• **Consignes**
#1 Recopiez le passage affiché de « Contre l’avortement? » à « bénéfice du doute. » en remplaçant « tweet » par « message ».
#2 Répondez à ces questions à partir du passage affiché :
(a) À quelle émission l'auteur dit-il citer littéralement les gens ?
(b) Sur quel réseau l'auteur dit-il aller encore ?
(c) Dans quelle proportion les commerçants ont-ils dit non au retour de la piétonnisation ?
#3 Poursuivez le passage affiché sur la piétonnisation de la rue St-Hubert à partir de sa dernière phrase.

• **Passage affiché**
Des parodies méchantes de surcroit. C’est drôle, parce qu’à La journée, c’est tout sauf des parodies. Je cite littéralement les gens. Si Mme Durocher a entendu une parodie d’elle à notre émission, c’est en fait sa propre voix qu’elle a entendue…

Contre l’avortement?

J’ai presque envie d’interpréter ce tweet (parce que oui, je vais encore sur X) de Jérôme Blanchet-Gravel comme un appui au mouvement antiavortement, mais je vais lui laisser le bénéfice du doute.

Piétonnisation

Situation intrigante sur la rue St-Hubert. Selon Maxime Bergeron, les commerçants ont dit non à un retour de la piétonnisation de la rue « dans une proportion de 61 %, dans le cadre d’un vote supervisé par la firme Raymond Chabot Grant Thornton ». Semble-t-il que les propriétaires de commerces qui ont une portée plus régionale ont souffert de l’ouverture de la rue aux piétons tandis que les commerçants locaux ont apprécié l’expérience.

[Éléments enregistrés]
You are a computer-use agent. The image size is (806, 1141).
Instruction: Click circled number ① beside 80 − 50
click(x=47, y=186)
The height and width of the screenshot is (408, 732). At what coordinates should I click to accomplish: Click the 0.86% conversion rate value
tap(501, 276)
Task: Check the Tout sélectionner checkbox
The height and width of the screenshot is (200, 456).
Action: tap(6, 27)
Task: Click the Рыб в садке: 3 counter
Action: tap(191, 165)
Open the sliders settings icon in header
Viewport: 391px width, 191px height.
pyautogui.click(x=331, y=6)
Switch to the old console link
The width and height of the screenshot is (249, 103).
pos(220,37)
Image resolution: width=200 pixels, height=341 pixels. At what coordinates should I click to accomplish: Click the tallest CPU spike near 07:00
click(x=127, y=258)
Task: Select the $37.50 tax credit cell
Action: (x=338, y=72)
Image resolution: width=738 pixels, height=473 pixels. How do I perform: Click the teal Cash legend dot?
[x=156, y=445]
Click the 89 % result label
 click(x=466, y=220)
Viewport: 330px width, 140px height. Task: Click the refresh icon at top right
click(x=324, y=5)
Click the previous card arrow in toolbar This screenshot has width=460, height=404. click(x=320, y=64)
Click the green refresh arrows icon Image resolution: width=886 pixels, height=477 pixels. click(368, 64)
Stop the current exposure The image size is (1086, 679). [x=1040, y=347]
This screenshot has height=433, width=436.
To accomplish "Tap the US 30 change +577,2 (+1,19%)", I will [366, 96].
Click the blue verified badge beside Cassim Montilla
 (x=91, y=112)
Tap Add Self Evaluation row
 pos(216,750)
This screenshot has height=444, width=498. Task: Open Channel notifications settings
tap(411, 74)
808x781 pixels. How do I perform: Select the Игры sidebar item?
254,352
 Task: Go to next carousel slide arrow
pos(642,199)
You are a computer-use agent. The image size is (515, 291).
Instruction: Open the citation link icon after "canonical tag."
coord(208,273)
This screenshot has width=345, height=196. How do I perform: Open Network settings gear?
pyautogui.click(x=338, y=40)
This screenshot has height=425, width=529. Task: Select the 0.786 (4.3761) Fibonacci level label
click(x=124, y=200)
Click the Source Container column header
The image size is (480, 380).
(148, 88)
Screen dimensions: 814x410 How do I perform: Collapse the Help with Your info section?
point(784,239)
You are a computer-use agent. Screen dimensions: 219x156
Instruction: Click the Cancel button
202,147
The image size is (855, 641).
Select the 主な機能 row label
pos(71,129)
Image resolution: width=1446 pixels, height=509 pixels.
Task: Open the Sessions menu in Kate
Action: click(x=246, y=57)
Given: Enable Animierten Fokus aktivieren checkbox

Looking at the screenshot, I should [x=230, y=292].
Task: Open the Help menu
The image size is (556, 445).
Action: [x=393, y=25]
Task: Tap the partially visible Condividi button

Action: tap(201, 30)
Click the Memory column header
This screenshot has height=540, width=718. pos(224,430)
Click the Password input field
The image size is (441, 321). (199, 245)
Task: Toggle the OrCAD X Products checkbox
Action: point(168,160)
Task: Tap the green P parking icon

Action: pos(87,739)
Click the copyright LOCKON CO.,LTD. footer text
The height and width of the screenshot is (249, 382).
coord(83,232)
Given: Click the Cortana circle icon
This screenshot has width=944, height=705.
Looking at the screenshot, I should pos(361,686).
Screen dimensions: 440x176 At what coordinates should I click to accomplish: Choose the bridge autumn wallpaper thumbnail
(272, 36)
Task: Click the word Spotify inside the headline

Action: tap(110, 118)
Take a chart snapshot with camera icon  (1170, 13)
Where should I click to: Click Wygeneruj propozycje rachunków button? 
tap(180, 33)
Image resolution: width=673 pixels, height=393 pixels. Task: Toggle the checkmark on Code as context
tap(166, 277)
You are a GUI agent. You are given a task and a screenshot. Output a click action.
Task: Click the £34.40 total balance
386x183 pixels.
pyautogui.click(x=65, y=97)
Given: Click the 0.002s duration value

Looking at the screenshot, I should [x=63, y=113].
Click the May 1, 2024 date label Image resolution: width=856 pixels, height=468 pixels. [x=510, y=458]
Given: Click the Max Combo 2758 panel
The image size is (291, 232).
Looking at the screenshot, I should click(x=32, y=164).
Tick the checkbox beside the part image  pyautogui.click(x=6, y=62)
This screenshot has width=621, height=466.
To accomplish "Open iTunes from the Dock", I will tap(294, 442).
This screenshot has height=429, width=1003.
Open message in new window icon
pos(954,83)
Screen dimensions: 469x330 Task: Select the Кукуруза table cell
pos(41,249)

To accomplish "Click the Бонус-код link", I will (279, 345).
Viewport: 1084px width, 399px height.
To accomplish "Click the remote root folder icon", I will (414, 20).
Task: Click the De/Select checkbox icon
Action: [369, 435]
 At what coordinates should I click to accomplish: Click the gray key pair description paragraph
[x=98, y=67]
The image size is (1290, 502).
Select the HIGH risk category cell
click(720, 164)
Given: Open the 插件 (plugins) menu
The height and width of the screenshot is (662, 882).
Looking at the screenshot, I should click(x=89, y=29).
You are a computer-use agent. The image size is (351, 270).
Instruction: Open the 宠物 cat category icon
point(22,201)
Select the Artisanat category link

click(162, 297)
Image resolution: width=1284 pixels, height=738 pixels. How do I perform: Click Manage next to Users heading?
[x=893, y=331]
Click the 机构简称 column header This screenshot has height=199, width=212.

• **Réponses dans l'ordre**
#1
Contre l’avortement?

J’ai presque envie d’interpréter ce message (parce que oui, je vais encore sur X) de Jérôme Blanchet-Gravel comme un appui au mouvement antiavortement, mais je vais lui laisser le bénéfice du doute.

#2
(a) La journée.
(b) X.
(c) 61 %.

#3
Le même texte nous dit que le nombre de visiteurs a bondi de 85%, mais les ventes ont diminué de 7,3%. Par contre, selon un sondage mené auprès de 1700 résidants du secteur, 83% des citoyens sont pour la piétonnisation. Les gens qui vivent dans le quartier trouvent que ça améliore leur qualité de vie. J’aurais tendance à penser qu’il faut privilégier les habitants du quartier, mais j’avoue ne pas connaître la situation de St-Hubert en détail.

Je me demande si les choix de localisation de commerce qui visent une clientèle moins locale n’est plus en phase avec les changements dans les habitudes de consommation. C’est plate à dire, mais peut-être qu’une boutique de robes de mariées aurait davantage sa place au Royalmount?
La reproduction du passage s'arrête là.